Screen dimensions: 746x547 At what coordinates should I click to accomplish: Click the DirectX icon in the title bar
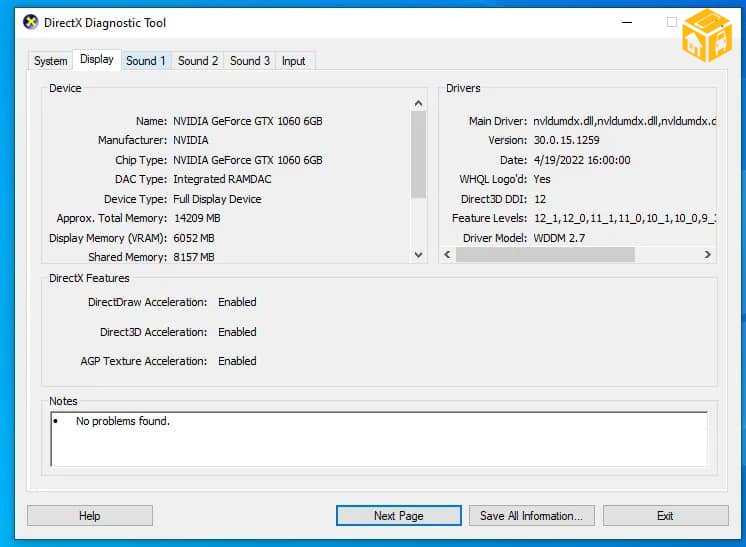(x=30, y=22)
● ● ● ● ●
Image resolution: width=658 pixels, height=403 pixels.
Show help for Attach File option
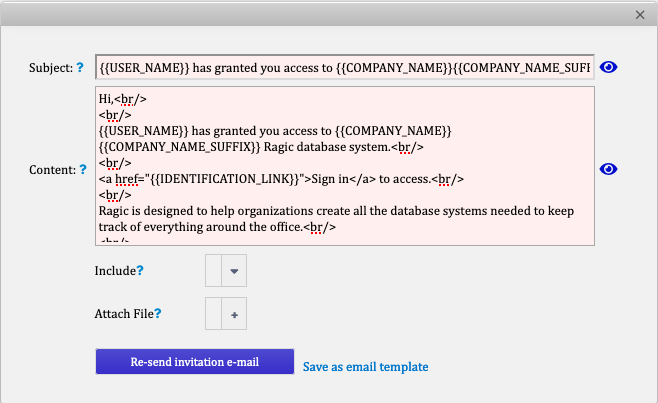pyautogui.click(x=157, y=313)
● ● ● ● ●
■ Task prompt
Format the items from the line with "Screen dimensions: 746x547" up to and including the line with "(x=30, y=22)" as a JSON list of strings, one string per line, skipping blank lines. Leave the pictures out of the answer.

■ Full output
[
  "Screen dimensions: 746x547 At what coordinates should I click to accomplish: Click the DirectX icon in the title bar",
  "(x=30, y=22)"
]